# How‘s the food?



## InfantryWannabee (24 May 2004)

Hi, I‘m considering joining the CF (as an Infanteer I hope) once I‘m done school. I just wanted to know what the food was like. Could someone who‘s in the CF help me with this? Thanks.


----------



## Sh0rtbUs (24 May 2004)

well, the IMP‘s (Individual Meal Packages) are ok I geuss. personally, i find it difficult to keep alot of the main meals down....but it does the trick when your in the field. Theres also something called a Box lunch. Basically, the mess puts sandwiches/fruit/milk..etc in a box for you. Not meant for the field as it doesnt have a long shelf life, unlike the IMP‘s. Finally, we have Mess Food itself. I absolutely love eating at the mess at Borden, hot food thats not half bad, and plenty of it. Dont worry bout food, the army keeps you fed and makes sure your nutritional needs are met.


----------



## InfantryWannabee (25 May 2004)

Alright, thanks.


----------



## chrisf (25 May 2004)

An army marches on it‘s stomach, and food can make or break moral. Generally, and thankfully, in my experience at least, the Canadian forces have taken this to heart.

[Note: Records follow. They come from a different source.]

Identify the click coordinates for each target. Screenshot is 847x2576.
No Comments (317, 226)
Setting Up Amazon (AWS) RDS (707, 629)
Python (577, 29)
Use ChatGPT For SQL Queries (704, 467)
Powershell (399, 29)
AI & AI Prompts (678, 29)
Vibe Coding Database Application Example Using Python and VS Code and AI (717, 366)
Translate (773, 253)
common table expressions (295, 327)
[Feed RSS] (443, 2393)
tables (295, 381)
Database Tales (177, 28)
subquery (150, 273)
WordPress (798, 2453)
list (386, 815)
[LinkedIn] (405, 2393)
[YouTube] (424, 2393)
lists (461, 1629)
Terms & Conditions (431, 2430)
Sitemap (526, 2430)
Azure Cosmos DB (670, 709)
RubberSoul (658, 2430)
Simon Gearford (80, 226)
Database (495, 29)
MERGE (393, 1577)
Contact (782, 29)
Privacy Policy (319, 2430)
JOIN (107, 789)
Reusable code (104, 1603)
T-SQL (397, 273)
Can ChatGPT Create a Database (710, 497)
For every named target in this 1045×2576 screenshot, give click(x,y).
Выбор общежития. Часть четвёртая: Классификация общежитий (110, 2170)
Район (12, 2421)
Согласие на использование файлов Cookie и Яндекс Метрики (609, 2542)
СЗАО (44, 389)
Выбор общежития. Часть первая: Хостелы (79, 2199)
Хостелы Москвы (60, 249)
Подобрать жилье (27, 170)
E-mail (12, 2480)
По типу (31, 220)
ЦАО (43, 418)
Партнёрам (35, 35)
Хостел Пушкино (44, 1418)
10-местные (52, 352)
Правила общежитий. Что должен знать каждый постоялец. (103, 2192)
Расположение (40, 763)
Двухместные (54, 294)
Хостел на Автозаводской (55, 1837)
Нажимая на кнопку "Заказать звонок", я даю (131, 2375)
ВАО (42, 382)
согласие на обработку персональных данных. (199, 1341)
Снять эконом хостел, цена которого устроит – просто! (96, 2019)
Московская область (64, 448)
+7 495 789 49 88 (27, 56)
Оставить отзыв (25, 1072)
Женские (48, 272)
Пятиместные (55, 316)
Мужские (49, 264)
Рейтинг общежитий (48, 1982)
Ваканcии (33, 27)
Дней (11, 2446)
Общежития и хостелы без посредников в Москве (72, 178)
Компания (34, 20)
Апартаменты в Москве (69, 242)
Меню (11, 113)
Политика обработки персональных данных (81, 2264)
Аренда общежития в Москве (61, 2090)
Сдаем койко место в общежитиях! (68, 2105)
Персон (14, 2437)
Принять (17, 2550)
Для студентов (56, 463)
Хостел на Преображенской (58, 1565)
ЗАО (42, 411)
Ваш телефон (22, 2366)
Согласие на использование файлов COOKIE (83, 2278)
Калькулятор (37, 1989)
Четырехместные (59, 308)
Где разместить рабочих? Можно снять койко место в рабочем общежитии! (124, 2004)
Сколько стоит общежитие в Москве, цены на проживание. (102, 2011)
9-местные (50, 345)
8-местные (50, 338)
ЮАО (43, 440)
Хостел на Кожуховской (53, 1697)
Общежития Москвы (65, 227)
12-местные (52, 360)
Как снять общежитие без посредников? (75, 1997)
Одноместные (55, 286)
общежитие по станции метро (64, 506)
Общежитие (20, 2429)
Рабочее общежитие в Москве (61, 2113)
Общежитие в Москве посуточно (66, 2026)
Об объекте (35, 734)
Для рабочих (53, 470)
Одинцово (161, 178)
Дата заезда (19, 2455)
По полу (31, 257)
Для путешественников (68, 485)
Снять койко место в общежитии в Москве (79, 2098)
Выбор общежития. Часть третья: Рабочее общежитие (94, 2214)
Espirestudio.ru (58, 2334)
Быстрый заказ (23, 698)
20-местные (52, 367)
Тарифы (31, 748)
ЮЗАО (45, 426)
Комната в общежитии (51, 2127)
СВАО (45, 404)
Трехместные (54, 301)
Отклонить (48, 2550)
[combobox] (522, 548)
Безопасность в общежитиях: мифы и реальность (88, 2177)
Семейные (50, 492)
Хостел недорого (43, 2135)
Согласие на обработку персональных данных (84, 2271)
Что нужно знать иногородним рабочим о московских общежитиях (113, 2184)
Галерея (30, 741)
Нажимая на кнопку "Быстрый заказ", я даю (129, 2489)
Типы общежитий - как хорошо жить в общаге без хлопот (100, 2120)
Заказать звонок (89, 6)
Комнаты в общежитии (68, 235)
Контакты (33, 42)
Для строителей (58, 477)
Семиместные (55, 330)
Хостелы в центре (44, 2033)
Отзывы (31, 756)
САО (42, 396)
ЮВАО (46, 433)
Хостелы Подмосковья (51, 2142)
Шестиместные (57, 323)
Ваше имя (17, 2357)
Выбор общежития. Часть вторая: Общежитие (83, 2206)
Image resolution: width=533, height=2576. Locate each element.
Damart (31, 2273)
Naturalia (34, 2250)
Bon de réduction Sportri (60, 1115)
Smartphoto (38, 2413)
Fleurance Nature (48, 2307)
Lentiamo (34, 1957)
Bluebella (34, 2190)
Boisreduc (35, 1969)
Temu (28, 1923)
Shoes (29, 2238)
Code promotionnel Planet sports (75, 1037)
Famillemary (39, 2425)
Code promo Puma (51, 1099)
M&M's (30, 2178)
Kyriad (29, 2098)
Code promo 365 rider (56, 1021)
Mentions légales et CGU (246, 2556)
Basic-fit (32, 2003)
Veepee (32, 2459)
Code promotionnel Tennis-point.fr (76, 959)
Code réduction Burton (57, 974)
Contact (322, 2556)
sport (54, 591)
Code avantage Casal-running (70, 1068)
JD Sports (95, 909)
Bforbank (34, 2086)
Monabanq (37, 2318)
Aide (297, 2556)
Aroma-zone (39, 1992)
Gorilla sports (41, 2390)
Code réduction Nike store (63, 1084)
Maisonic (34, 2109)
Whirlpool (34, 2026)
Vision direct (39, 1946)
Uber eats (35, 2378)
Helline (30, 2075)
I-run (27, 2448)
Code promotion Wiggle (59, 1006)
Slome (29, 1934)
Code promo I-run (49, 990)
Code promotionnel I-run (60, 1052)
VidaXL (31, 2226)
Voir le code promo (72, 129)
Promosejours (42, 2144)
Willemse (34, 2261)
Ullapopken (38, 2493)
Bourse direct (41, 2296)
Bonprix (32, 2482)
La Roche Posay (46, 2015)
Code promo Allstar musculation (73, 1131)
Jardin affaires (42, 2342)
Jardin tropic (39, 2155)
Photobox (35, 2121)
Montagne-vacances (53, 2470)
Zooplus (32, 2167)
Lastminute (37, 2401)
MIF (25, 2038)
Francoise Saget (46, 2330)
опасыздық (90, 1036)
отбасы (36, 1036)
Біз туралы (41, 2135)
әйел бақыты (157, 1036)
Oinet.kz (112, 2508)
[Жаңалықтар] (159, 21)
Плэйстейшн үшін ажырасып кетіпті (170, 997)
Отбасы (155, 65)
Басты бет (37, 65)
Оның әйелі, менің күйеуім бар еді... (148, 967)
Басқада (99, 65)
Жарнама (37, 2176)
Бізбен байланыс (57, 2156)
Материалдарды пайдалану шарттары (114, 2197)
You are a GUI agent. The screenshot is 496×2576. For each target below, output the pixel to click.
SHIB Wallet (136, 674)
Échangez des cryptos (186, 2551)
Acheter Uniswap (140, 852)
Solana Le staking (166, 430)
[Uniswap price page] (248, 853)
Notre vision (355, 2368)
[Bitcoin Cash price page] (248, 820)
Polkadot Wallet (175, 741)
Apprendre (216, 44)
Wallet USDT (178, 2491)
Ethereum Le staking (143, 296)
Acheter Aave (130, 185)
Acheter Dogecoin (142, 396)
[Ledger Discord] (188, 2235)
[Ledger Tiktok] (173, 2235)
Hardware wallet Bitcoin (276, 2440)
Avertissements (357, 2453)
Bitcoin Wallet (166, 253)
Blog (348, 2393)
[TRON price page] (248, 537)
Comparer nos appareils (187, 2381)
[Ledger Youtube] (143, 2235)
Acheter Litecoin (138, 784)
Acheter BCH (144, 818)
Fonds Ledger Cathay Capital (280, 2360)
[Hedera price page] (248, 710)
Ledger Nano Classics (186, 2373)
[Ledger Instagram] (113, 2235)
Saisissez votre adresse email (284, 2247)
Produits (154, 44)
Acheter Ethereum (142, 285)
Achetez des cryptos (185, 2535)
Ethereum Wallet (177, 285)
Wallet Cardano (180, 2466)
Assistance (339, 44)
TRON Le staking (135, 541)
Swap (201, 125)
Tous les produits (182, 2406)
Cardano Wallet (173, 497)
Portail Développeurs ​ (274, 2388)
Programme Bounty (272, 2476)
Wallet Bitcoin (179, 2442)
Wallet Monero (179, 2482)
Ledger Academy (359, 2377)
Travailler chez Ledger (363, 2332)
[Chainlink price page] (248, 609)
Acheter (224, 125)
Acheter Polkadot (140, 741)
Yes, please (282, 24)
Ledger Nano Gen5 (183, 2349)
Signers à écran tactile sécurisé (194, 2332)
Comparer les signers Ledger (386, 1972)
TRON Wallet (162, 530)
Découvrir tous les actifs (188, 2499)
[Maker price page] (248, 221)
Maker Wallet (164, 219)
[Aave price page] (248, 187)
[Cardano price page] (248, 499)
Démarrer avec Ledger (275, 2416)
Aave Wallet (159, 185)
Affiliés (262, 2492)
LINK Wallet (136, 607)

Mess food is generally good, some messes are better then others, but over all, most are decent.

I noticed Hay Boxes weren‘t mentioned, this is another food possiblity while in the field. Essentially, they‘re boxes that are loaded with food by the mess, brought into the field, and served to the troops.

Regarding the box lunches, they‘re sort of like the lunch you would have gotten when you were going to school back in grade three...

Regarding the IMPs, rumor is that our ration packs are some of the better ones globally... anyone care to confirm or deny this?

I mean, really, there‘s variety, there‘s plenty of calories, and they aren‘t *that* bad, heck, after a hard day in the field, some of them are pretty darned good (I‘m proud to say I have YET to eat a omlette of any sort)

If nothing else, the meatballs are great.

As a little aside to this thread, how do people usually eat the starch (Rice or potatoe) "side dishes"? Mix them with water or just dump them in the main course? I find actually mixing them with water is far too much trouble.

And can anyone actually eat the buttered rice? I was thinking about disposing of the rice itself and reconstituting the powder as a CLP alternative.


----------



## McInnes (25 May 2004)

some people have trouble keeping IMP‘s down. i think it‘s mostly psychological, something about it looking like dogfood or puke in a bag. i actually think the IMP meals taste really good. except for the baked cherry slab of granite of coarse (sigh).


----------



## sgt_mandal (25 May 2004)

The breakfast sausage and beans are NASTY!!!!!


----------



## Slumsofsackville (25 May 2004)

IMP are grose, I usually Starve in the field, Cant keep them down. Only The Veggitarian meals are good.


----------



## PTE Gruending (25 May 2004)

You can usually wheel and deal with your buddies to get the IMP that you want. I have yet to eat Beef Strogonaff! (Thank God). The IMPs that taste good, are actually really good. And there are usually enough extra‘s in a ration (combined with some snacks that you should take to the field), that you don‘t necessarily have to eat the main portion if it is something gross (ie: Salmon Filet, etc). Particularily, I like the Fruit packets and bars, and the "Petite Pain" is edible with the included jam/honey/peanut butter (errr, which ever one is not carconogenic). Kind of humourous to open up an IMP with stickers on the side saying that the spread of the week is hazardous to your health.
Best IMPs in my opinion; Chili, Turkey Stew, Green Pepper Beef.
Oh, and you know those multi-spice packs you can buy from the supermarket? DO, bring one of these to the field. Not only will you be able to eat whatever the CF throws at you, but you will be the most popular one in your section. A fellow troop on an exercise I attended last week had the foresight to bring a bottle of "Franks Redhot Sauce". This will cover the flavour of ANY crappy meal that you may get.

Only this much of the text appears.